Petty on music's 'angel whores,' greedy execs
By Tom Moon
The Philadelphia Inquirer - October 6, 2002

Is America willing to spend its hard-earned cash to hear a rock star rail about how craven pop culture has become? Tom Petty is about to find out.

On his acidic concept album The Last DJ, which arrives Tuesday, the famously laid-back, Florida-born rocker bemoans an entertainment industry that markets soft-porn "angel whores" and executives whose mantra is "You get to be famous, I get to be rich."

In songs plainspoken and devastatingly direct, Petty laments the corporatization of radio and the greed that stunts artistic careers, the worship of false American Idols, and the profit-at-any-cost orientation that derailed Enron and, he believes, exists throughout the business world.

"It's reached absurd levels," Petty said last week of the cynicism that pervades the entertainment industry. "When you're creating your pop stars on a game show on TV, you know something's wrong. Not only are you really insulting people who have put their [lives] into their art," he said, but it cheats the audience.

"We've had generations and generations who have lived with less and less quality in art. As a result, their expectations aren't very high. . . . Corporations like America as dumb as it can possibly be, and that's hurting us, as a people and a culture."

Petty's concerns have been voiced by many artists of late, but he is among the first to address them in his music. Several songs on The Last DJ (Warner Bros. ★★★) take up issues specific to the music industry. The title track complains about radio conglomerates that stifle innovation with restrictive playlists and endless focus-group research, while "Money Becomes King" derides fat-cat "golden circle" concert seating.

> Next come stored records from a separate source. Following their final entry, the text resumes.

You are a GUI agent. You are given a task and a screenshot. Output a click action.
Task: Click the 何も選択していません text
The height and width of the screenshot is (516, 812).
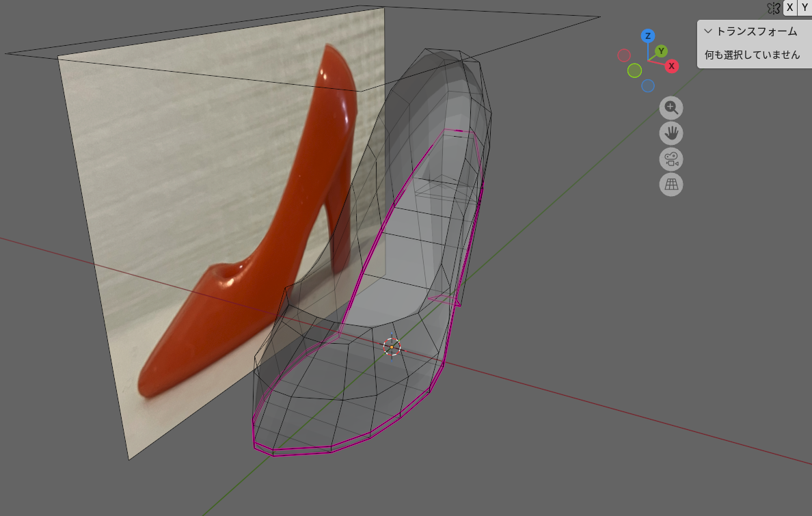[752, 55]
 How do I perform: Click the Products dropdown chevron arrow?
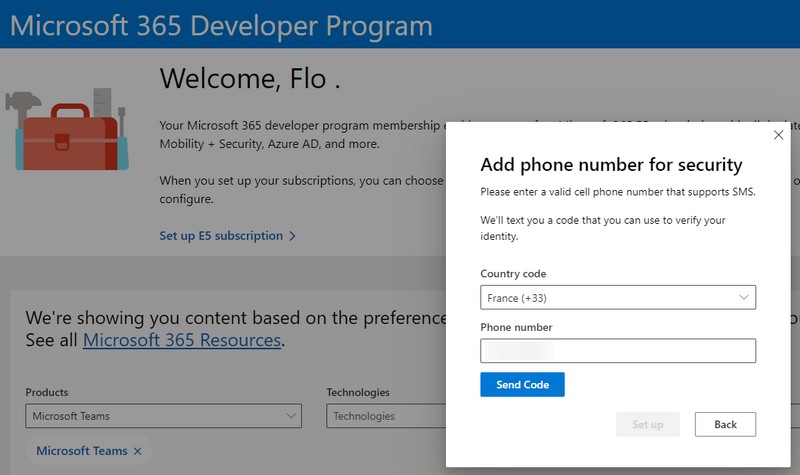[291, 416]
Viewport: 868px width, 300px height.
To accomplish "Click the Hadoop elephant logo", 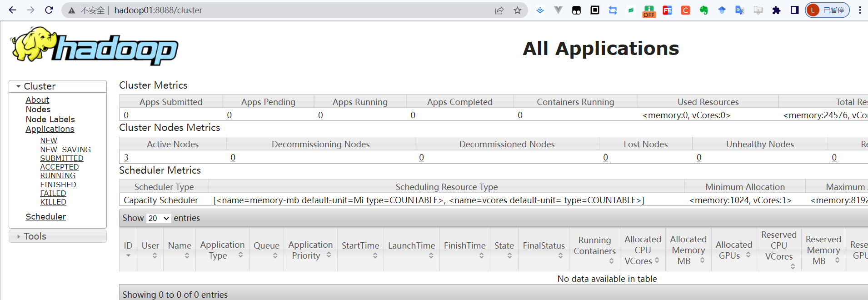I will (x=94, y=46).
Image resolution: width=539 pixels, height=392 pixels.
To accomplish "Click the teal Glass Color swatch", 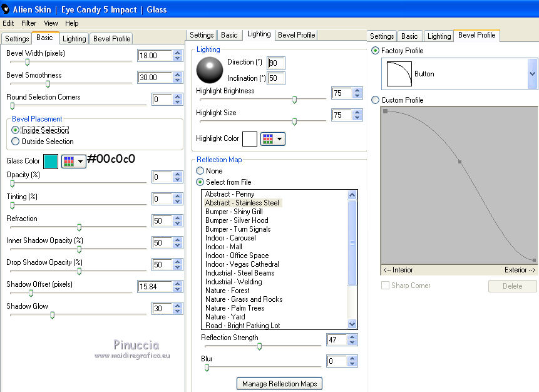I will 51,162.
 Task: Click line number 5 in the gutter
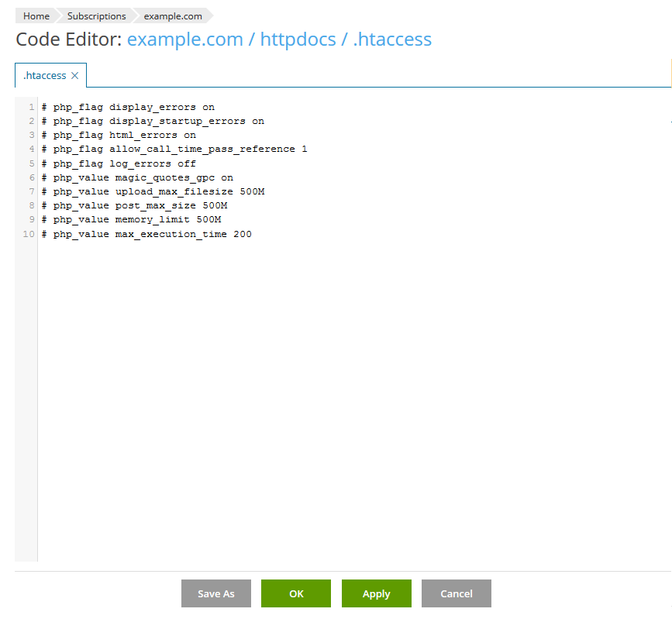coord(31,163)
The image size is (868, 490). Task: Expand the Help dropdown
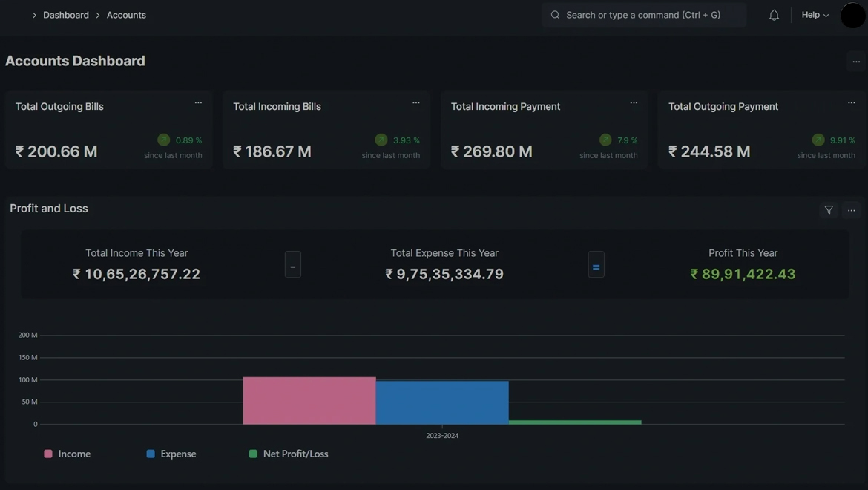point(815,15)
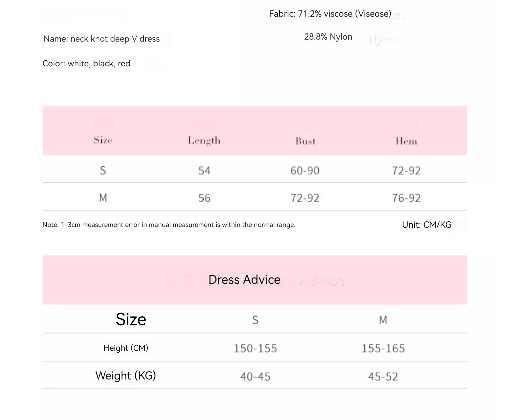Click the Fabric viscose percentage line
Screen dimensions: 508x420
click(330, 14)
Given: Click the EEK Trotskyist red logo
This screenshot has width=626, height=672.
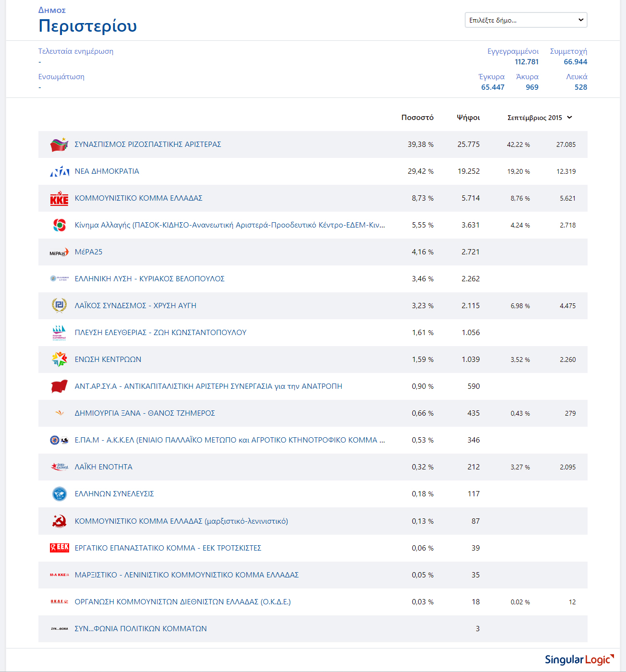Looking at the screenshot, I should 59,548.
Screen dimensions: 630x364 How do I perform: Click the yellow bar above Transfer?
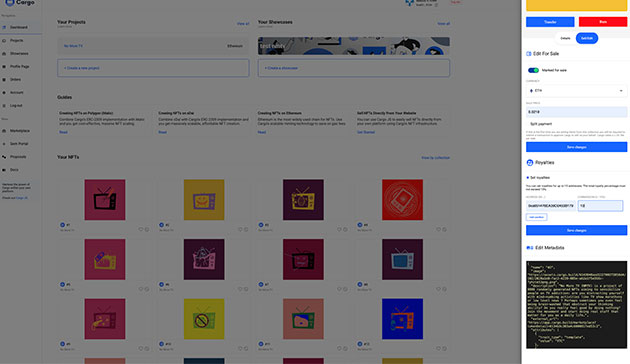[576, 5]
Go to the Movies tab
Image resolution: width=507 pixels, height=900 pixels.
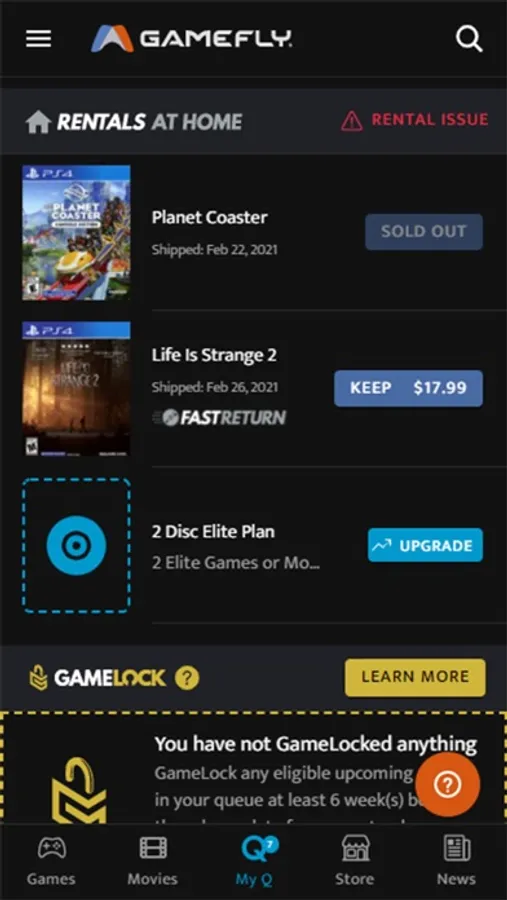point(152,860)
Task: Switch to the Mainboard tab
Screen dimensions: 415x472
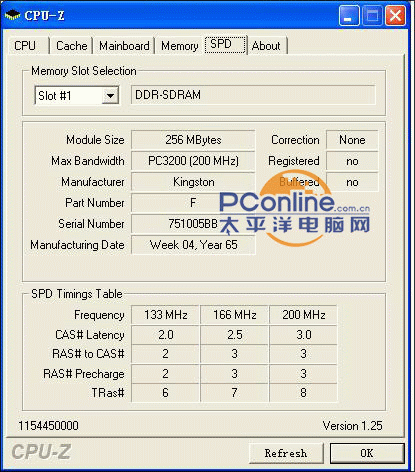Action: 124,46
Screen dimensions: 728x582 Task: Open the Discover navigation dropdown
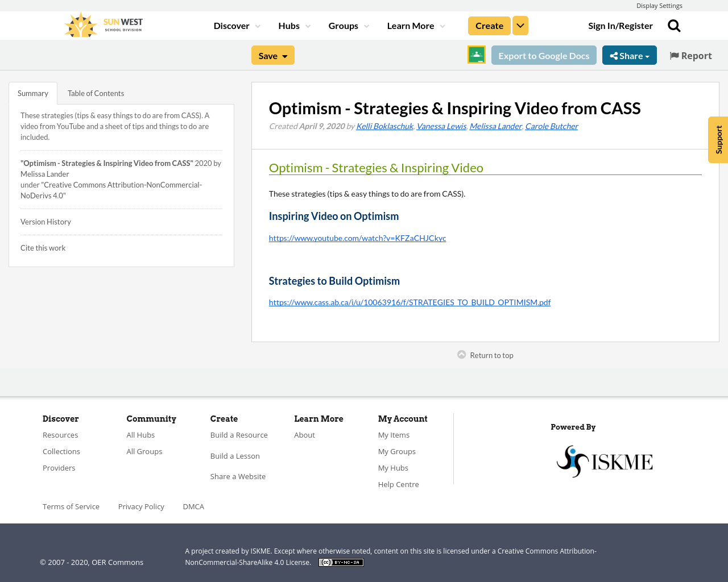coord(231,24)
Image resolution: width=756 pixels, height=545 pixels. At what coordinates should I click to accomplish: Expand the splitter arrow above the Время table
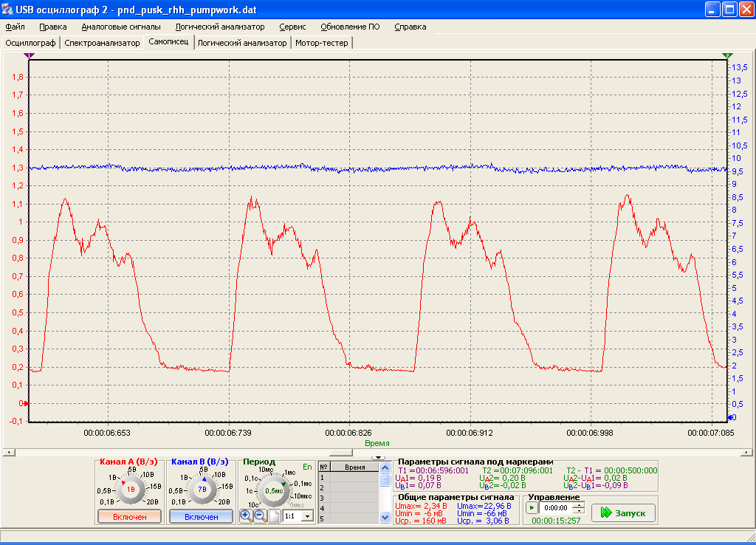coord(379,458)
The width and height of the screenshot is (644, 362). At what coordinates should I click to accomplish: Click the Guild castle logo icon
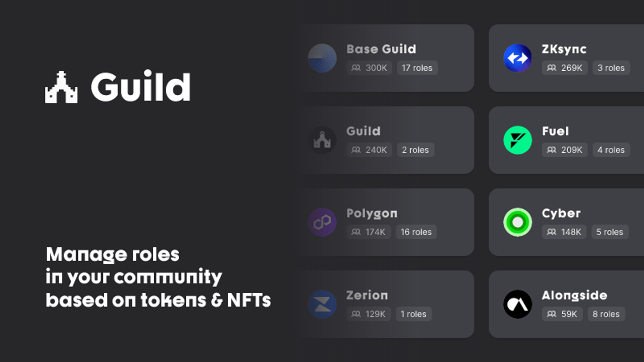[x=61, y=87]
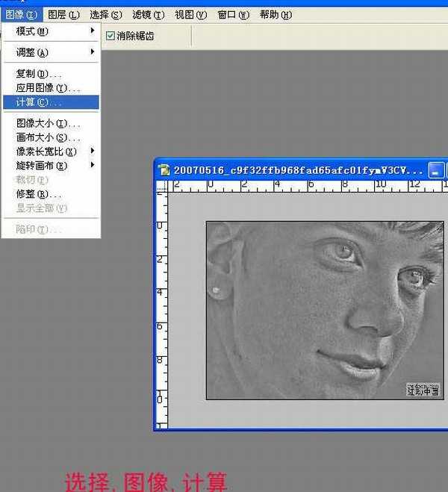
Task: Open the 选择(S) menu
Action: pyautogui.click(x=105, y=14)
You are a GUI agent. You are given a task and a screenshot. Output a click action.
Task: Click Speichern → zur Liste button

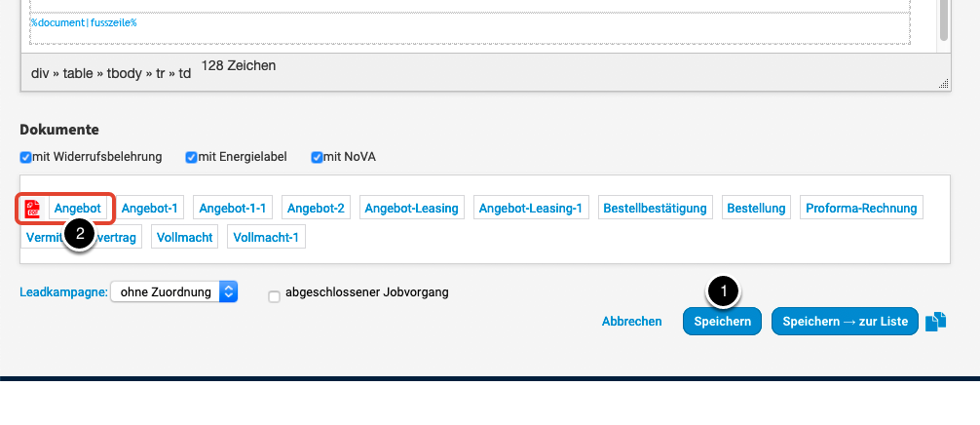pyautogui.click(x=845, y=322)
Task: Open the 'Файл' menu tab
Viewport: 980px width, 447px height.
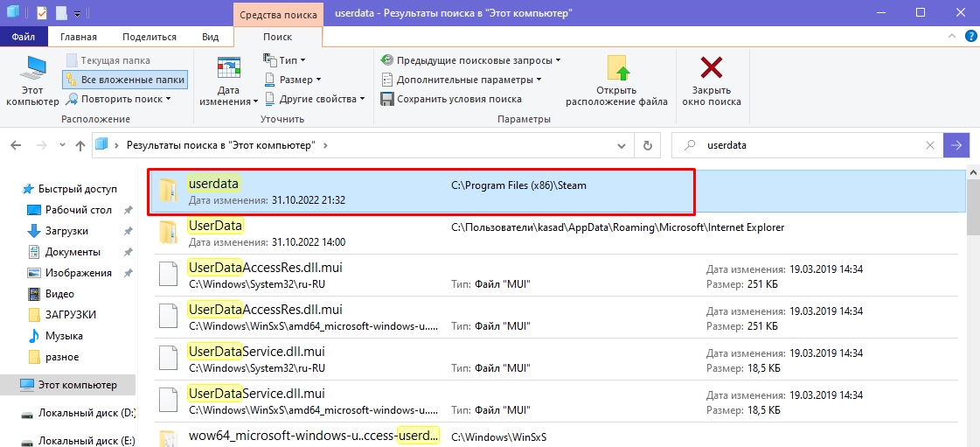Action: (x=24, y=37)
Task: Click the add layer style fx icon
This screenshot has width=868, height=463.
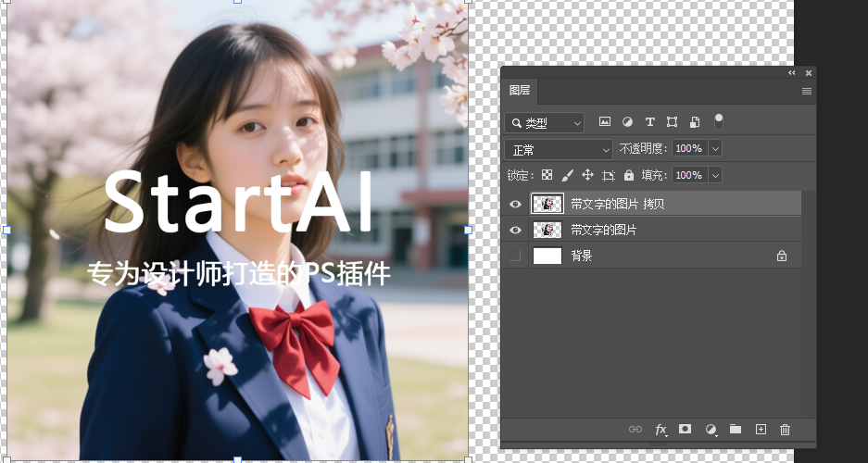Action: 660,430
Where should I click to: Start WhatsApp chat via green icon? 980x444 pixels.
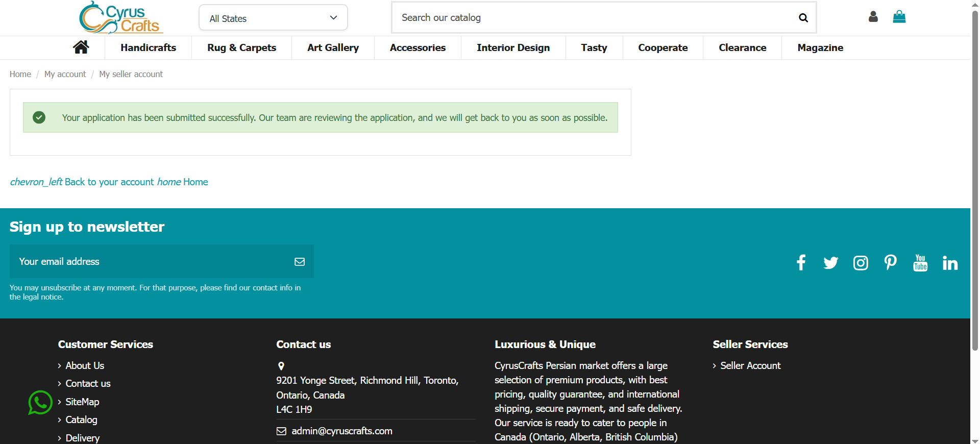tap(40, 403)
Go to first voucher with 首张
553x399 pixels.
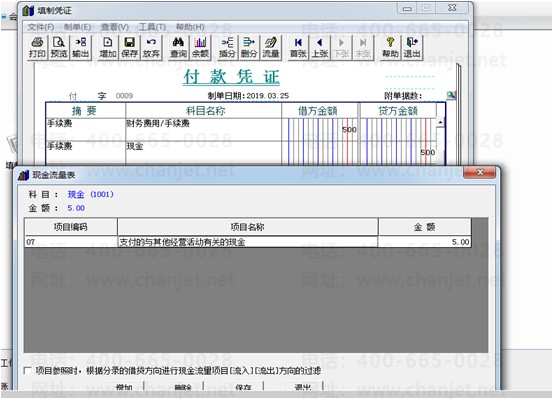coord(298,48)
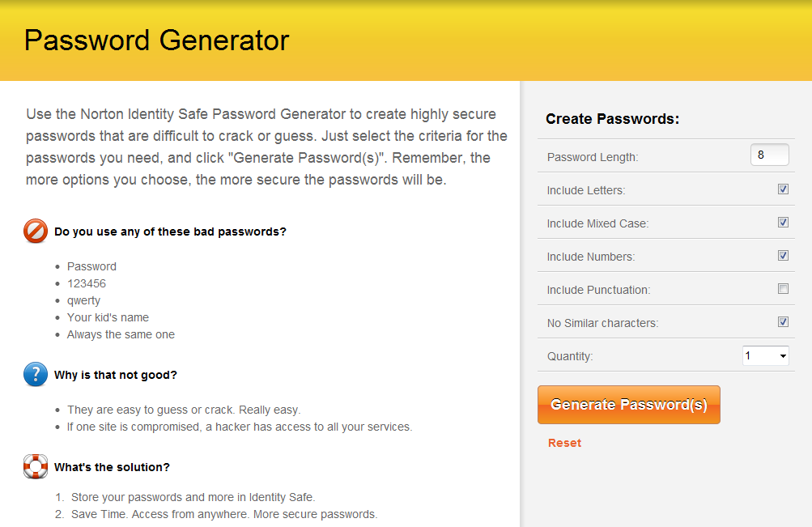The height and width of the screenshot is (527, 812).
Task: Click the Password Generator page title
Action: point(156,40)
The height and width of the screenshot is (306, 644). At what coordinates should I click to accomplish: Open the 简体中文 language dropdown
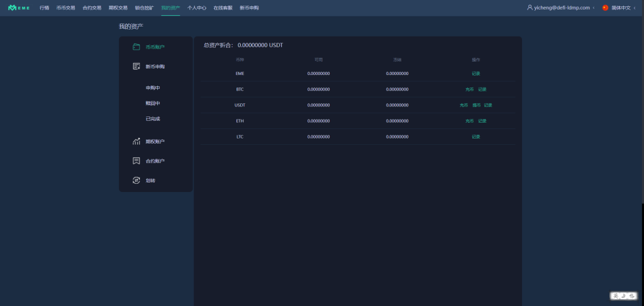click(x=621, y=8)
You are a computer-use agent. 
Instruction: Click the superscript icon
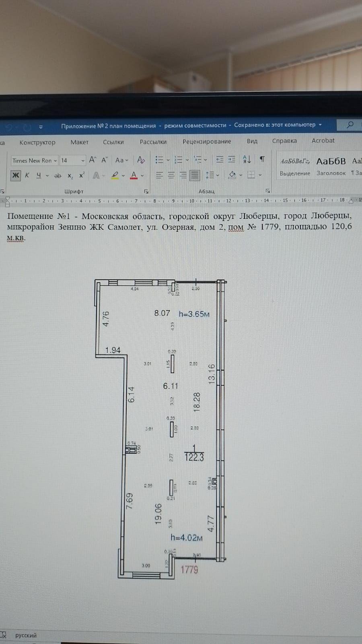82,175
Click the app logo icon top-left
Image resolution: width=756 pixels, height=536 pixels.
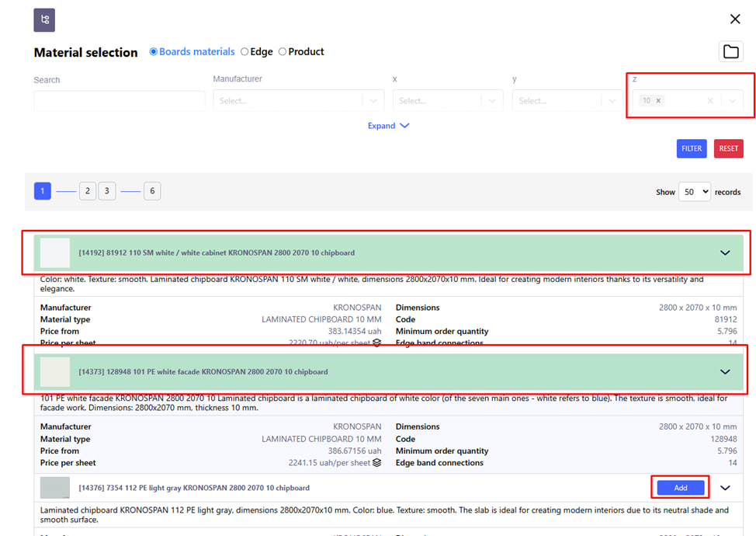(x=44, y=20)
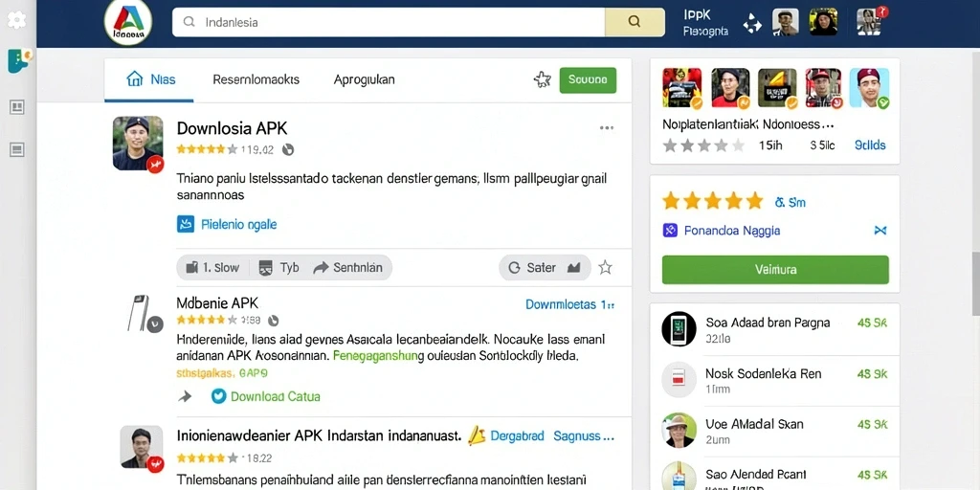
Task: Click into the Indanlesia search field
Action: [389, 22]

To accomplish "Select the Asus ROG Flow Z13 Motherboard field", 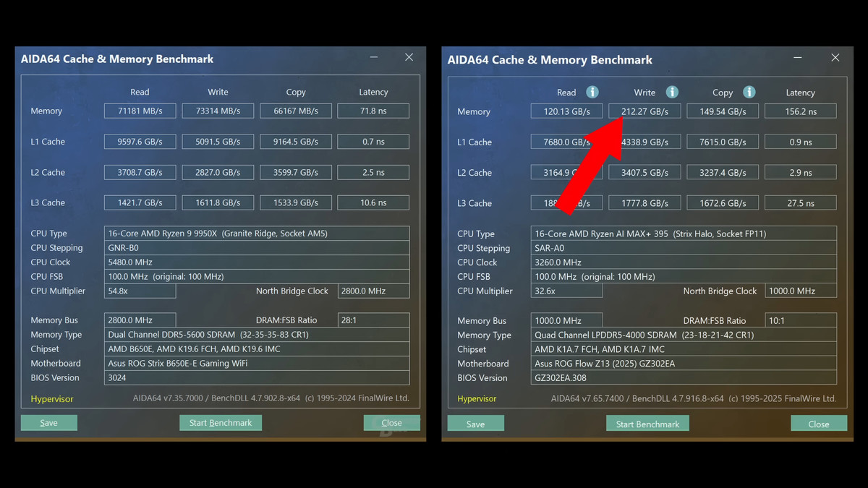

Petty said he was inspired to write the latter - which has a fan in the nosebleed seats looking at his favorite artist on the Jumbotron and observing, "I saw his face in close-up, trying to give it all he had/sometimes his eyes betrayed him, you could see that he was sad" - after watching VIPs in the exclusive seats near the stage.

"These people really aren't that interested in the show," observed Petty, 51, who says there will be no high-roller seating on his forthcoming tour with the Heartbreakers.

They're "trying to show they're above anybody else, like they have some edge on other people. A rock concert is the last place we need to see that. In the '60s, that vibe would have been laughed at."

For all of Petty's dismay, which is expressed in elegant couplets and deliberately off-key ravings that lampoon the unctuous patter of executives, it would be a mistake to think he is railing about just one industry.

"You could substitute any business. We have the mentality out there today of wanting to make any dime possible in any market endeavor. The idea of doing something creative and good is acceptable if it brings in the cash . . . no matter what the cost to our self-esteem."

Though he concedes it's difficult for middle managers to defy the party line, he believes the quest for profit has rendered qualities such as character and integrity meaningless.

"Look at TV. They would give a mass murderer a weekly show if he got ratings. What's missing are the humans in the chain looking at the choices, saying, 'Maybe there's a connection between these images of teenage girls we put out and the rise in child molestation.' We're losing the people who will stand up to the corporate boards sitting way up in the sky and say, 'I'm not going to do that.' "

The rocker - whose 1976 debut yielded the AOR staples "Breakdown" and "American Girl" - said he wrote most of The Last DJ on piano. And as the writing progressed, he knew that the album would have a different sound than anything he'd done before.

Many tracks utilize a full string section, and there are times, on gorgeously rubato tracks such as "Dreamville," when the characters' reveries of a bygone age are reinforced with neo-psychedelic atmospheres miles from the rock-guitar grind. Petty, who wrote the "Dreamville" string arrangement, said the tunes are intended as a respite from the CD's more strident material.

"I had to be very careful that the album wasn't just a whine or a negative experience. The issues are personal, too, and I wanted them to feel that way."

And, he said, he refrained from sharing everything he thinks about the life that's being squeezed out of music.

"When the rulebook is applied to something that's artistic by nature, whatever it is can't grow. It becomes stagnant. You see it very plainly in music: These executives only want young acts that are willing to be molded and play the game without questioning anything. . . . The performers in what they call 'rock' these days, they're exactly the people you got in a rock band to get away from."